Есть люди, которым Прилепин активно не нравится. Дело тут часто даже не в симпатиях к условному или безусловному Киеву или там Вашингтону, чему угодно. И тем более не в литературных вкусах. Дело в том, что по сравнению с автором-героем многие из нас выглядят, прямо сказать, жалко — с нашими насекомыми проблемами, спорами в соцсетях, собственными книгами. Здесь уместнее говорить о конкуренции не текстов, а — судеб, выборов, жизней. Каким мелким кажется многое из заботящего нас на фоне того, о чём идёт речь в книге «Некоторые не попадут в ад»; она, подобно перевёрнутому биноклю, уменьшает всё остальное, но на самом деле именно она возвращает событиям и поступкам их подлинный, правильный масштаб.

ИСХОДНЫЕ ДАННЫЕ.
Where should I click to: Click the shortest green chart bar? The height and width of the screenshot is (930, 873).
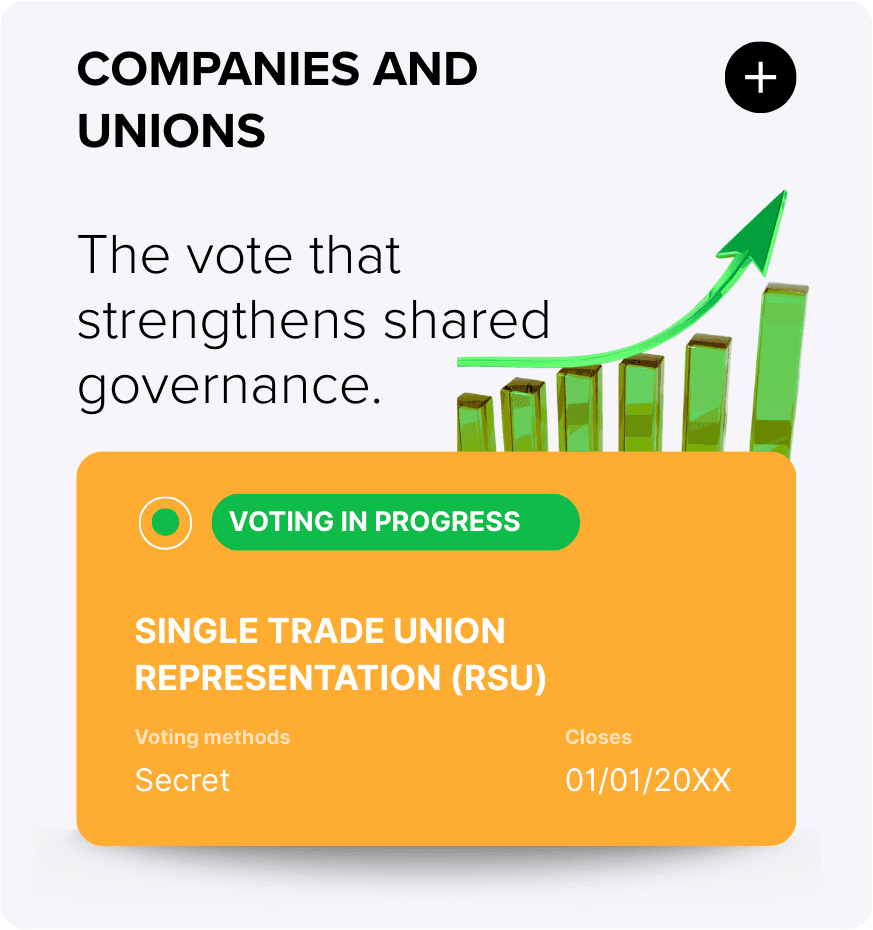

ВАШЕ ЗАДАНИЕ.
С чем в избранном фрагменте сравнивается книга «Некоторые не попадут в ад»?

РЕШЕНИЕ ЗАДАНИЯ.
С перевёрнутым биноклем.